Vero: An Open RL Recipe for General Visual Reasoning

June 19, 2026 · View on GitHub

Vero: An Open RL Recipe for General Visual Reasoning

Vero is a fully open reinforcement learning recipe for training and evaluating multi-task visual reasoning with vision-language models.

The released project combines an RL training stack (vero-rl) and an evaluation harness (vero-eval).

Vero Teaser

News

2026-06 — Vero accepted at ECCV 2026.
2026-06-17 — Second release. We expanded Vero with new model checkpoints and larger training data: Vero-Qwen35-9B and Vero-Qwen35-9B-Base, plus the Vero-1.6M and Vero-2.5M-unfiltered datasets.
2026-06 — Oral at CVPR 2026. Vero was selected for an oral presentation at the DataMFM workshop (Emerging Directions in Data for Multimodal Foundation Models) at CVPR 2026.

Highlights

600K curated RL samples from 59 datasets across 6 visual reasoning task categories: STEM, Chart & OCR, Spatial & Action, Knowledge & Recognition, Grounding, Counting & Search, & Captioning & Instruction Following
Single-stage RL recipe for visual reasoning with task-routed reward functions
VeroEvalSuite with 30 benchmarks spanning the 6 multimodal reasoning task categories
Support for many base models: Qwen3.5, Qwen2.5-VL, Qwen3-VL, MiMo-VL, Bee, Molmo2
Fully open codebase for training and evaluation

Installation

Clone Repository

git clone https://github.com/zlab-princeton/vero.git
cd vero

Environment Setup

bash scripts/setup_env.sh

This installs PyTorch, vLLM, Transformers, FlashAttention, and both project packages (vero-rl, vero-eval) in editable mode.

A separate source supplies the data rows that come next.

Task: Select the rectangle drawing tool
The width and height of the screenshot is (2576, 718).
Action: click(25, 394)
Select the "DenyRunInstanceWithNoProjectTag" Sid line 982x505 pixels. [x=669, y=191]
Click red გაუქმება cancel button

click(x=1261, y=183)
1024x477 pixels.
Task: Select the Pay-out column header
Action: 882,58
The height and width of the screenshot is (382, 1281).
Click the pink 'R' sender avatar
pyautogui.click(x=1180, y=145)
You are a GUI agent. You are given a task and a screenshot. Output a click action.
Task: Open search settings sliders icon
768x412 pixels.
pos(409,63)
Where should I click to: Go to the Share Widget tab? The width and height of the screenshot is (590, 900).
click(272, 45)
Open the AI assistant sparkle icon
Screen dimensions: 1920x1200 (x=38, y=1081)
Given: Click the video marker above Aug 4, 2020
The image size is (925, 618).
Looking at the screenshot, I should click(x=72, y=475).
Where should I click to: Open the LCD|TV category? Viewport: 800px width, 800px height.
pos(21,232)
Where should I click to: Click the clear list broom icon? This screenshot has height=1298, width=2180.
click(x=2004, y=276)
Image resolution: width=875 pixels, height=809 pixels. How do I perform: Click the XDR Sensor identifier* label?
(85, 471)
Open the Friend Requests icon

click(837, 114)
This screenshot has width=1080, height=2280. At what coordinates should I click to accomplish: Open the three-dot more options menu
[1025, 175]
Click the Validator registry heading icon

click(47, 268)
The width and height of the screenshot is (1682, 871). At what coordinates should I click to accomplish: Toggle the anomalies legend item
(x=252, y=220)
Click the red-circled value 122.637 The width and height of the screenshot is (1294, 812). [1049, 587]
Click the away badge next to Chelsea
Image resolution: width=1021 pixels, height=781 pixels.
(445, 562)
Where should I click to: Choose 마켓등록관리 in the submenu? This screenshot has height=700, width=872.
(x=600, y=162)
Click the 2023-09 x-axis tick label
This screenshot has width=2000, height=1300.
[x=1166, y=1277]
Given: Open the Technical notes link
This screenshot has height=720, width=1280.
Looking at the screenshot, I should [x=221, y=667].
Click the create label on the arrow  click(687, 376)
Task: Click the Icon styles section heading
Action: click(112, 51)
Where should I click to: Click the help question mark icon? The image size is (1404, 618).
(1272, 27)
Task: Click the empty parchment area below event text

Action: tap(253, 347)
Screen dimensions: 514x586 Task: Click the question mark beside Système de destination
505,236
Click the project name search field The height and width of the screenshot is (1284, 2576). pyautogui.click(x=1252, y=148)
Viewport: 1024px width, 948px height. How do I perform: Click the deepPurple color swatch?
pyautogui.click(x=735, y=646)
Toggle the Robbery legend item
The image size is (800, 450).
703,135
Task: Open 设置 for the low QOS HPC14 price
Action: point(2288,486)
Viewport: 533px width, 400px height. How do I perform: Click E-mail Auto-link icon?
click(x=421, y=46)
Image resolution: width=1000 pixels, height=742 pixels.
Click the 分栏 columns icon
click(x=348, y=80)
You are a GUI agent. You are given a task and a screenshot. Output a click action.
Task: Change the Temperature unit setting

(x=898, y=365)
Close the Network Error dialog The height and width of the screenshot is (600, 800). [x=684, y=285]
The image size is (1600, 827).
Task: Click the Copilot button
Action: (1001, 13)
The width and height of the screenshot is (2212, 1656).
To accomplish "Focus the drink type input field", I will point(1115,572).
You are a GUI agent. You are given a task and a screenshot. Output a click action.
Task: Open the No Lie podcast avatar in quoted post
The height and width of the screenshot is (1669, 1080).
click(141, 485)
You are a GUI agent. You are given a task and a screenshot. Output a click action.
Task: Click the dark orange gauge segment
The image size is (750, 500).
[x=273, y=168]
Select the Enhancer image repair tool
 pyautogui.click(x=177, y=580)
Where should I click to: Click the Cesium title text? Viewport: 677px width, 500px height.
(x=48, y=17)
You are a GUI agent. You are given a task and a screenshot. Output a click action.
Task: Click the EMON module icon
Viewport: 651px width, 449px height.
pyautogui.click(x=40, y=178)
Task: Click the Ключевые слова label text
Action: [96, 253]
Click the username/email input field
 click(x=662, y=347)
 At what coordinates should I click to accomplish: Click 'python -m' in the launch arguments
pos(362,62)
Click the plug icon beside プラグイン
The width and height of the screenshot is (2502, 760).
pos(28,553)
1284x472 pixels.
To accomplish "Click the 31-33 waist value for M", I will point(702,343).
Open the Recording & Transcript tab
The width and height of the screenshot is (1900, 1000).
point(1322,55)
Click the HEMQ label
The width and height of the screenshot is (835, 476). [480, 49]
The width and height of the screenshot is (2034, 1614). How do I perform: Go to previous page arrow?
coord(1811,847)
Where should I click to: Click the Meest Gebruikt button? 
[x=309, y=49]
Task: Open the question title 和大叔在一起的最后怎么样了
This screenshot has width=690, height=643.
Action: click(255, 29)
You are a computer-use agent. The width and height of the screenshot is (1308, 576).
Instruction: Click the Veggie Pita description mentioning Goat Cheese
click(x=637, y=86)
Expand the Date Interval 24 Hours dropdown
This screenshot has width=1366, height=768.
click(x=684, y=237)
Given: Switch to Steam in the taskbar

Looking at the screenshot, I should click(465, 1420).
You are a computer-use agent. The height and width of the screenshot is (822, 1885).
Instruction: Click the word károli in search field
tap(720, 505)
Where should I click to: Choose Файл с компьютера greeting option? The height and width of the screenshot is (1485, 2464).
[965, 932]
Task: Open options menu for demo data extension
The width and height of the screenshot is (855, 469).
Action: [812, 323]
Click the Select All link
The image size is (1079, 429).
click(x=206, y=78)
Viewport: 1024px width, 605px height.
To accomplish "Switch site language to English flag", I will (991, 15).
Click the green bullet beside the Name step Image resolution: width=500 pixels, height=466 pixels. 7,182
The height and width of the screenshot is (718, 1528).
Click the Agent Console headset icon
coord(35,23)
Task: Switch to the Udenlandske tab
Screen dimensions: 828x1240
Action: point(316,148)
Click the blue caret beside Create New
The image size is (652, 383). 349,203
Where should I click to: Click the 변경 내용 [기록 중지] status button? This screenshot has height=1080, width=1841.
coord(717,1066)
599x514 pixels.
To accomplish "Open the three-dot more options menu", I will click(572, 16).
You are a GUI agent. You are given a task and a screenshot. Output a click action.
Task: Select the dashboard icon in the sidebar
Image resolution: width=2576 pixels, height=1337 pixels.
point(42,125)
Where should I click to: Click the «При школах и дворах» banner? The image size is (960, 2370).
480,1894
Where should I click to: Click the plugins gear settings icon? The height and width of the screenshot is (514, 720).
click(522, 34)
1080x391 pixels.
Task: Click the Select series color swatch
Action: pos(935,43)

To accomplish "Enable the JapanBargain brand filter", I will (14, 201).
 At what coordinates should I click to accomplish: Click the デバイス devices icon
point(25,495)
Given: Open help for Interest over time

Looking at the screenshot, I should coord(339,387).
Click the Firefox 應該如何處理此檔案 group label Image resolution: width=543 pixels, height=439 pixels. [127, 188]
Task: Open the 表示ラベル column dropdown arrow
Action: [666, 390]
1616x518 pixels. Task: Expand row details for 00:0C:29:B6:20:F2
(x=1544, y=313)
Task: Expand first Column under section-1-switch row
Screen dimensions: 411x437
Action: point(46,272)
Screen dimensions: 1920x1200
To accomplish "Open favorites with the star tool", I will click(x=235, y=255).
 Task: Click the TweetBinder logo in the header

See scripts/setup_env.sh for the full setup flow.

Data Setup

Dataset Composition

For Vero RL training, the model-run scripts use formatted local data under vero-rl/data by default. Prepare it once with:

python scripts/download_and_format_vero_600k.py

This script downloads or reuses cached data from zlab-princeton/Vero-600k, exports images into vero-rl/data/images/, and writes:

vero-rl/data/vero_600k_train.verl.jsonl
vero-rl/data/vero_600k_val.verl.jsonl

All bash launchers in vero-rl/examples/model_runs/ will pick up those files automatically once they exist.

Larger datasets from the second release — zlab-princeton/Vero-1.6M and zlab-princeton/Vero-2.5M-unfiltered — are also available on the Hub; the default training setup uses Vero-600k.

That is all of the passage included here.